Medicare's 2012 premium increase is less than expected

By RICARDO ALONSO-ZALDIVAR, Associated Press
Updated 40m ago

WASHINGTON – Medicare's basic monthly premium will rise significantly less than expected next year, the government announced Thursday.

The new Part B premium for outpatient care will be $99.90 a month for 2012, or about $7 less than projected as recently as May.

So, most seniors will pay an additional $3.50 a month next year, instead of $10.20, as forecast earlier.

Medicare's Part B annual deductible, the amount beneficiaries pay before their coverage begins, will also drop next year to $140, a decrease of $22.

Some younger retirees who enrolled recently have been paying premiums of up to $115.40 a month. They will get a sizable break next year.

Premiums have been frozen at the 2008 level of $96.40 a month for about three-fourths of Medicare beneficiaries. That was due to the lack of a Social Security cost-of-living adjustment during the depths of the economic downturn. But Social Security recently announced a raise in monthly checks averaging $39 for 2012.

The Medicare news means the majority of seniors will have to fork over only a small part of their long-awaited COLA for higher Medicare premiums.

Earlier this year, officials had announced that premiums for Medicare's prescription benefit would remain unchanged for 2012, on average. Similarly, average premiums for popular Medicare Advantage plans will dip slightly in 2012. But those announcements do not have as much impact. Averages used by the government don't reflect individual experiences. And fewer beneficiaries are enrolled in either of those two benefits.

The Part B premium is one number that most of the 49 million people on Medicare can connect with.
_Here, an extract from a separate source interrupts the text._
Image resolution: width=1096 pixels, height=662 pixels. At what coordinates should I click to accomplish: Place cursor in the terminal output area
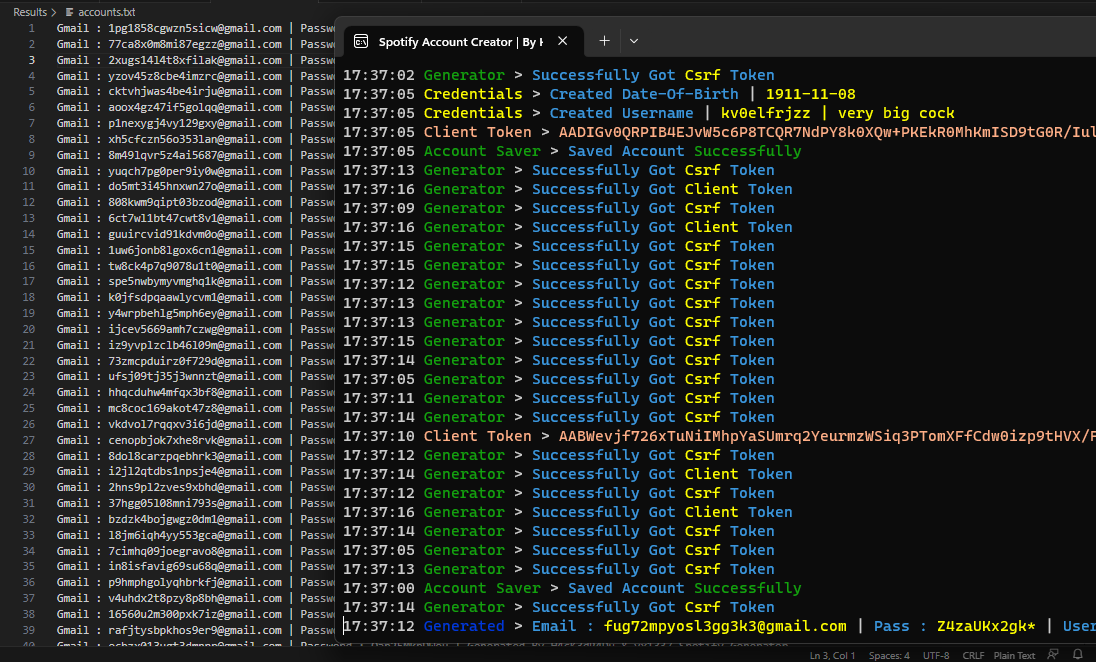point(700,350)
Upper-income retirees pay more, and premiums for low-income beneficiaries are covered by Medicaid. But middle-class beneficiaries on tight budgets watch the Part B figure.

In a statement accompanying release of the Medicare premiums, Health and Human Services Secretary Kathleen Sebelius said seniors have nothing to fear from the new health care law.

"The Affordable Care Act is helping to keep Medicare strong and affordable," she said. "People with Medicare are seeing higher quality benefits, better health care choices and lower costs."

A leading nonpartisan expert on Medicare said she doubted election-year politics are behind the lower-than-expected premiums for 2012.

"Changes in premiums are obviously important to seniors but the numbers are based on what the law requires, and determined by independent actuaries, rather than politics," said Tricia Neuman of the Kaiser Family Foundation.

"It has been an odd several years because of what has been going on with the (Social Security) COLA," said Neuman. "Not everybody was paying in the standard amount. Because more people are contributing, the effect of that is that the amount should go down."

Indeed, baby boomers who signed up for Medicare this year and were paying $115.40 a month will save $15.50 a month next year, an annual total of $186.

HHS also said the 2012 premium figure takes into account a fix for the biggest problem hanging over Medicare. Unless Congress acts by the end of the year, doctors will be hit with a 30% pay cut. But the department said since Congress is almost certain to override that cut, that cost has been factored in to the premium calculations.